▶ [WORK TASK] Down to the last line, retype each line of the entries exactly, starting with the one that contains "You are a computer-use agent. Screen dimensions: 416x412".

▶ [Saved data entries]
- - - - -

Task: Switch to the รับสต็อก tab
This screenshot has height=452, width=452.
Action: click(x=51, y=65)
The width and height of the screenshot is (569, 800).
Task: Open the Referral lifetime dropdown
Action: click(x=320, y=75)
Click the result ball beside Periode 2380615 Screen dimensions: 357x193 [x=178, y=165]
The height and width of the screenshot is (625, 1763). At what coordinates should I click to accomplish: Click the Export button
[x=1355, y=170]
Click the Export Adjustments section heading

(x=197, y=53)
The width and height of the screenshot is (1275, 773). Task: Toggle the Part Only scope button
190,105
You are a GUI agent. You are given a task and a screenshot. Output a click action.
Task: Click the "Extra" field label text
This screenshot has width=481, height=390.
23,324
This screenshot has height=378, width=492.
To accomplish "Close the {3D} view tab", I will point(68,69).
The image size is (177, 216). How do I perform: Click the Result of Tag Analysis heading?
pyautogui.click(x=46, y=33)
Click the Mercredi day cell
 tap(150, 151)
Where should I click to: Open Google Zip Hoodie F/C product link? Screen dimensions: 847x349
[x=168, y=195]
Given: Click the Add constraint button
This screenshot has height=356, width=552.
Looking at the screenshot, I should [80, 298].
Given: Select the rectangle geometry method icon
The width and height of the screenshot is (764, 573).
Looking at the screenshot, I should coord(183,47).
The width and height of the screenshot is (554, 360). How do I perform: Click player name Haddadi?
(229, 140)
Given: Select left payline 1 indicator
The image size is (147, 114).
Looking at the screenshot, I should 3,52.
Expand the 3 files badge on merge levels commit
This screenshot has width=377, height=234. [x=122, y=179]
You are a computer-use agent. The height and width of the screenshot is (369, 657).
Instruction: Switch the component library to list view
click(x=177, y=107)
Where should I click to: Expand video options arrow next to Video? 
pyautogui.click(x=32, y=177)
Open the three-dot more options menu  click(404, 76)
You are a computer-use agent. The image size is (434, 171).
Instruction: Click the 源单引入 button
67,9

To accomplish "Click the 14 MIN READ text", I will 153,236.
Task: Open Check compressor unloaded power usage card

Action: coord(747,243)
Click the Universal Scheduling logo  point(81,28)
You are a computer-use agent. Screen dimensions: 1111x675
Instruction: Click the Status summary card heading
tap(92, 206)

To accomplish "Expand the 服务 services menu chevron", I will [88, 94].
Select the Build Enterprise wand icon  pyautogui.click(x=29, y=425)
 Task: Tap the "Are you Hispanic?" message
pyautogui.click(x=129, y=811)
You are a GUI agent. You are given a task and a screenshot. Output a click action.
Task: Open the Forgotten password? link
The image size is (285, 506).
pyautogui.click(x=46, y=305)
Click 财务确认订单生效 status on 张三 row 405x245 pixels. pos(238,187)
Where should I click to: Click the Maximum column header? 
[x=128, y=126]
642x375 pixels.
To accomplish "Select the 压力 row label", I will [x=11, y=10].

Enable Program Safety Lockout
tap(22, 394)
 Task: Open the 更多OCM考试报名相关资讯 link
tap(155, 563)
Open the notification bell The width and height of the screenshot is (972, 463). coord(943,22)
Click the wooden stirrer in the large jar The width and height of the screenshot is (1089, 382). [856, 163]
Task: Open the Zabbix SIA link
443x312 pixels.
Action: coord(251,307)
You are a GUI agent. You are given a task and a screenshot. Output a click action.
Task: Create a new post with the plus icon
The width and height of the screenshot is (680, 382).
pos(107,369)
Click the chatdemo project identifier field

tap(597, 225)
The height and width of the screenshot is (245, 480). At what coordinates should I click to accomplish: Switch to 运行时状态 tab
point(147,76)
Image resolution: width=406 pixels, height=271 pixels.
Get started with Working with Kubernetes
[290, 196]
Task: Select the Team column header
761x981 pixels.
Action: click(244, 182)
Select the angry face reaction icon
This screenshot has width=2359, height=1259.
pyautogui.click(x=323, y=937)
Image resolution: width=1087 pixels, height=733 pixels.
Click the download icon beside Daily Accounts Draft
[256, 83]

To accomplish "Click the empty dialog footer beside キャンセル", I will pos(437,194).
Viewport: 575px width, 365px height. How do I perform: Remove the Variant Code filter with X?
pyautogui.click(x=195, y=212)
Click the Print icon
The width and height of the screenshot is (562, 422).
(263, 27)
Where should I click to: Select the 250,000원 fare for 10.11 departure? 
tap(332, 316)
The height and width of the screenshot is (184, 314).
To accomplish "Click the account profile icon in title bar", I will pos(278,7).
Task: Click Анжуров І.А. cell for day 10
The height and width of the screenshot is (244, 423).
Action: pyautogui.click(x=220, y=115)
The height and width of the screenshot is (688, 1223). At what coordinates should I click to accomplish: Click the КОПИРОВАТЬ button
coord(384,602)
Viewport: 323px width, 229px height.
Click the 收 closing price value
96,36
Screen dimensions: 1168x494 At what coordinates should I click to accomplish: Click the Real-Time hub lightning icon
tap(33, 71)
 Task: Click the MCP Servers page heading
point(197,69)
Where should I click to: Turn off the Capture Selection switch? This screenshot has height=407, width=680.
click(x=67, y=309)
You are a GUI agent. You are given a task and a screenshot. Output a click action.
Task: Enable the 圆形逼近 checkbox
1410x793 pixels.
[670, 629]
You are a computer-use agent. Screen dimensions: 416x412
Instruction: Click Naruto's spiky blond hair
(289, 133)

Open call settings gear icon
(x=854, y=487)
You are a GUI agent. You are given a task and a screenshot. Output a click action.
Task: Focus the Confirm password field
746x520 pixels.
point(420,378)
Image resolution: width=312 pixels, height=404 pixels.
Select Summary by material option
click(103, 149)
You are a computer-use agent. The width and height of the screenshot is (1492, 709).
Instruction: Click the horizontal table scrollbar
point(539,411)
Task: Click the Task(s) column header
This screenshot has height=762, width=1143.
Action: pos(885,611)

- - - - -

▶ [EXERCISE RESULT]
You are a computer-use agent. Screen dimensions: 416x412
Instruction: Click Naruto's spiky blond hair
(289, 133)

Open call settings gear icon
(x=854, y=487)
You are a GUI agent. You are given a task and a screenshot. Output a click action.
Task: Focus the Confirm password field
746x520 pixels.
point(420,378)
Image resolution: width=312 pixels, height=404 pixels.
Select Summary by material option
click(103, 149)
You are a computer-use agent. The width and height of the screenshot is (1492, 709).
Instruction: Click the horizontal table scrollbar
point(539,411)
Task: Click the Task(s) column header
This screenshot has height=762, width=1143.
Action: pos(885,611)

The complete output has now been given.